For computing the expected energy in the state $\psi$, we will for now use Monte Carlo integration since we don't yet have an efficient way of sampling from the distribution $p(X) \propto |\psi(X)|^2$. In other words, we sample many points $X_i = (\mathbf r_{i1}, \ldots, \mathbf r_{in})$ where each $\mathbf r_{ij}$ is chosen uniformly and independently from a ball of a certain radius $r_{max}$. We then approximate
$$
E[\psi] \approx \frac{\sum_i \psi(X_i)^* \hat H\psi(X_i)}{\sum_i \psi(X_i)^* \psi(X_i)}.
$$
To implement the boundary condition $\psi \to 0$ as $|X| \to \infty$, we will add a regularization term that penzalizes large values of $|\psi|$ near $r = r_{\max}$ by adding a regularization term $\lambda \sum_i |\frac{r_i}{r_{max}}|^\beta$ for some large exponent $\beta$ to the Hamiltonian.

Finally, we perform gradient descent with
$$
\theta \gets \theta - \alpha \nabla_\theta E[\psi]
$$
to find the ground state.

In [3]:
%%capture
!pip install e3nn-jax

In [4]:
import numpy as np
from tqdm import tqdm
import jax
import jax.numpy as jnp
from jax import grad, jit, vmap, jacobian
import flax
import optax
import pandas as pd
import matplotlib.pyplot as plt
import plotly
import plotly.express as px

import e3nn_jax as e3nn  # import e3nn-jax

jnp.set_printoptions(precision=4, suppress=True)

§ **DATA SECTION**
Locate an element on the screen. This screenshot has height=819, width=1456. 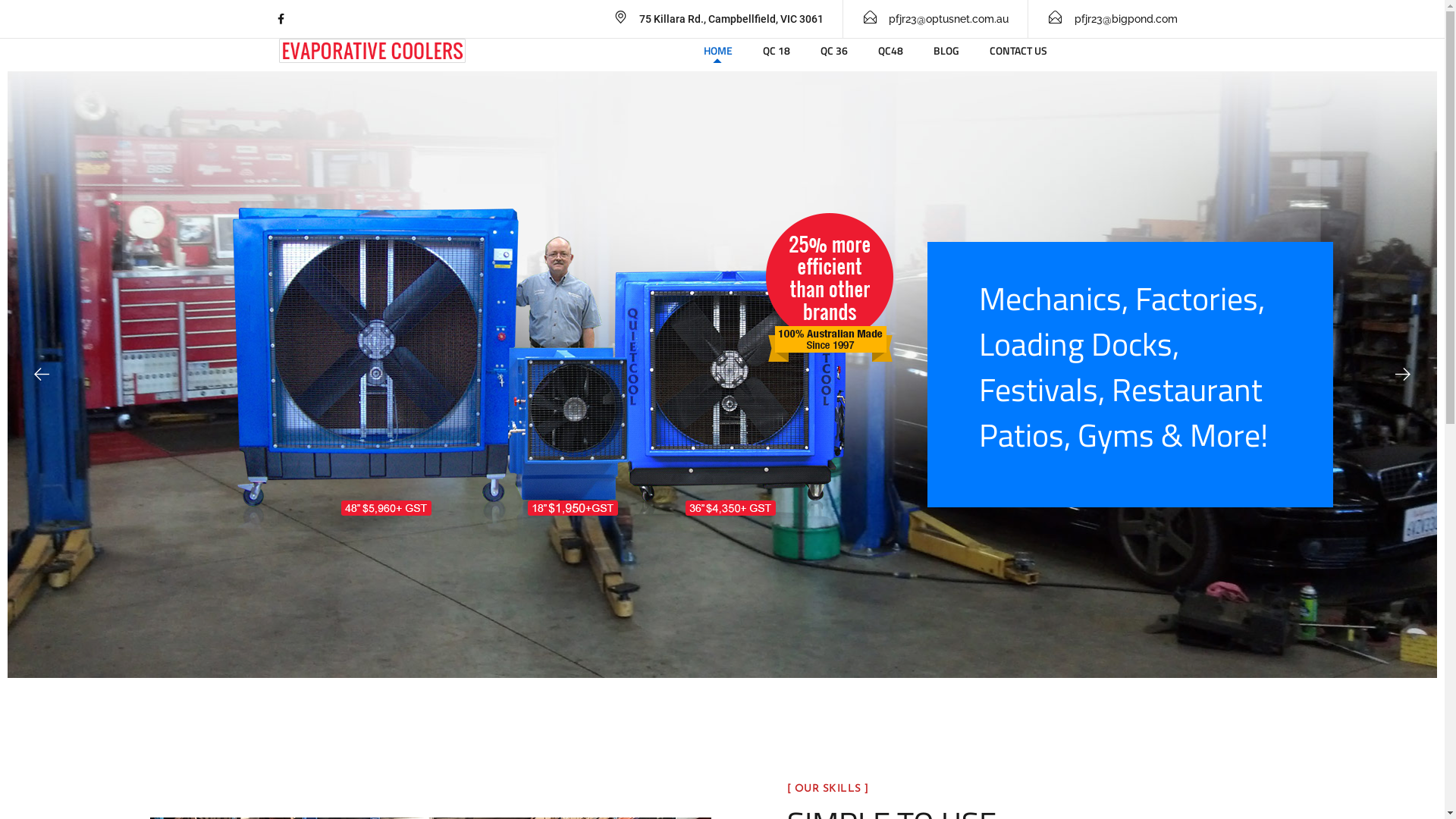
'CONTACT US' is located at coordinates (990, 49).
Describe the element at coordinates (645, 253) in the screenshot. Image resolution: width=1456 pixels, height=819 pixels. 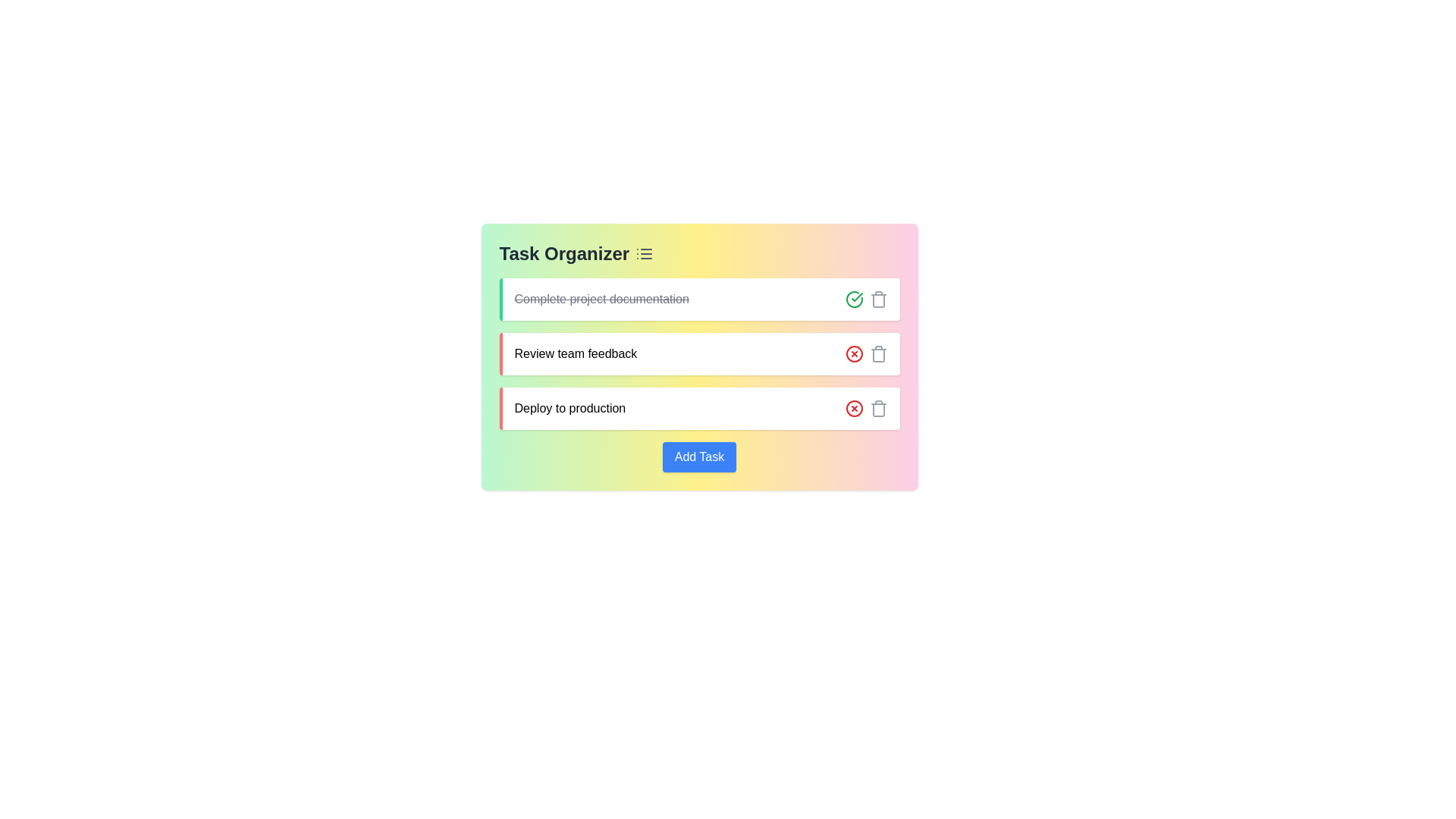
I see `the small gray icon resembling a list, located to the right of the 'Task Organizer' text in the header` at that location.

§ **EXERCISE TASKS**
- A) Transcribe the ground-state energy notebook from "For computing the" up to and including "to the Hamiltonian.".
- B) Pick up the ground-state energy notebook after its final line and continue writing it.

§ **FINAL ANSWERS**
- A)
For computing the expected energy in the state $\psi$, we will for now use Monte Carlo integration since we don't yet have an efficient way of sampling from the distribution $p(X) \propto |\psi(X)|^2$. In other words, we sample many points $X_i = (\mathbf r_{i1}, \ldots, \mathbf r_{in})$ where each $\mathbf r_{ij}$ is chosen uniformly and independently from a ball of a certain radius $r_{max}$. We then approximate
$$
E[\psi] \approx \frac{\sum_i \psi(X_i)^* \hat H\psi(X_i)}{\sum_i \psi(X_i)^* \psi(X_i)}.
$$
To implement the boundary condition $\psi \to 0$ as $|X| \to \infty$, we will add a regularization term that penzalizes large values of $|\psi|$ near $r = r_{\max}$ by adding a regularization term $\lambda \sum_i |\frac{r_i}{r_{max}}|^\beta$ for some large exponent $\beta$ to the Hamiltonian.

- B)
print(jax.__version__)
print(flax.__version__)
print(optax.__version__)
print(e3nn.__version__)
print(jnp.ones(()).device())



0.4.8
0.6.9
0.1.5
0.17.4
TFRT_CPU_0


### Hydrogen

As a proof of concept, we'll first try predicting the hydrogen atom ground state wavefunction. We'll use a simple MLP with a single hidden layer with 5 neurons, where the input is $|\mathbf r|^2$.

### Helium

Now, let's try the helium atom, which is the most electrons we can have before we have to introduce antisymmetrization. We'll use a simple MLP with two hidden layers with 5 neurons each, where the inputs to the MLP are scalars $|\mathbf r_1|^2$, $|\mathbf r_2|^2$, and $\mathbf r_1 \cdot \mathbf r_2$.

In [8]:
class ToyAnsatz:
    def __init__(self, Z, N_up, N_down, config):
        self.Z = Z
        self.N_up = N_up
        self.N_down = N_down

        self.mlp = e3nn.flax.MultiLayerPerceptron([5, 5, 5, 1], act=jax.nn.gelu, output_activation=jax.nn.sigmoid)
        self.envelope = lambda zeta, coords: jnp.exp(-zeta * jnp.linalg.norm(coords, axis=-1))

        @jit
        def wavefunction(w, coords):  # coords can be unbatched or batched
            # TO-DO antisymmetrize the wavefunction at the end (spin-up and spin-down separately)
            x = e3nn.tensor_square(e3nn.IrrepsArray(f"{self.Z}x1o", coords)).filter(keep="0e")
            return self.mlp.apply(w["mlp"], x.array).squeeze(-1) * self.envelope(jnp.abs(w["envelope"]), coords)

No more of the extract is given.